• **Exercise requirements**: Extract every line from the records below that contains the word "will".

Extracted material START

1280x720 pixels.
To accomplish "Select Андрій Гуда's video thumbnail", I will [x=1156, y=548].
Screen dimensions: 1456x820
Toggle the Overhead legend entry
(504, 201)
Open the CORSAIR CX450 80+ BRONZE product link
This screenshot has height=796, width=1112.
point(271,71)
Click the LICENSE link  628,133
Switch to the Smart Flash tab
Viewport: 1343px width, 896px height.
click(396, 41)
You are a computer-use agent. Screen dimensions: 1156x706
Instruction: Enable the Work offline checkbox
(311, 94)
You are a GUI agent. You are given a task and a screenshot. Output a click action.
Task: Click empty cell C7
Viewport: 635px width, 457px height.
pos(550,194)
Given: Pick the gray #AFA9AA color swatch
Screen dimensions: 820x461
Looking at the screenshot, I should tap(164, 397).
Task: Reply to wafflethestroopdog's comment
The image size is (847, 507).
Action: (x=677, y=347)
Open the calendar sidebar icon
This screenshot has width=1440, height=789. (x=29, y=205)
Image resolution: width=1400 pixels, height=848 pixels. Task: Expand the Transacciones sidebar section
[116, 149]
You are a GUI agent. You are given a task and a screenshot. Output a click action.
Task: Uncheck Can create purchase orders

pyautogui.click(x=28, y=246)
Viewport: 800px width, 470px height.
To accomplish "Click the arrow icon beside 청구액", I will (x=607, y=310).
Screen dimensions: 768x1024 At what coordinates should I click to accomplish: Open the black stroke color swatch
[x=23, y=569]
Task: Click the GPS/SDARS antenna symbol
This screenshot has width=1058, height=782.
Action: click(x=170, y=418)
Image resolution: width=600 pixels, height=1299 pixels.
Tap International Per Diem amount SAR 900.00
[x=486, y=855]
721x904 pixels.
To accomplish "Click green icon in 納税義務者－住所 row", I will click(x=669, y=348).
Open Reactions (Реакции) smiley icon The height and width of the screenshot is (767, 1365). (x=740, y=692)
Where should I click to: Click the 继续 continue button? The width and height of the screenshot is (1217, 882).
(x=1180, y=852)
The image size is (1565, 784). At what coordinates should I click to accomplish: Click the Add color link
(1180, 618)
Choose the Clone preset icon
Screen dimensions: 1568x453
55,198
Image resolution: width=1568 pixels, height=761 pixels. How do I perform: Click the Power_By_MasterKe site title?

Extracted material END

• **Answer to this problem**:
To accomplish "Select Андрій Гуда's video thumbnail", I will [x=1156, y=548].
To accomplish "Click the arrow icon beside 청구액", I will (x=607, y=310).
To accomplish "Click green icon in 納税義務者－住所 row", I will click(x=669, y=348).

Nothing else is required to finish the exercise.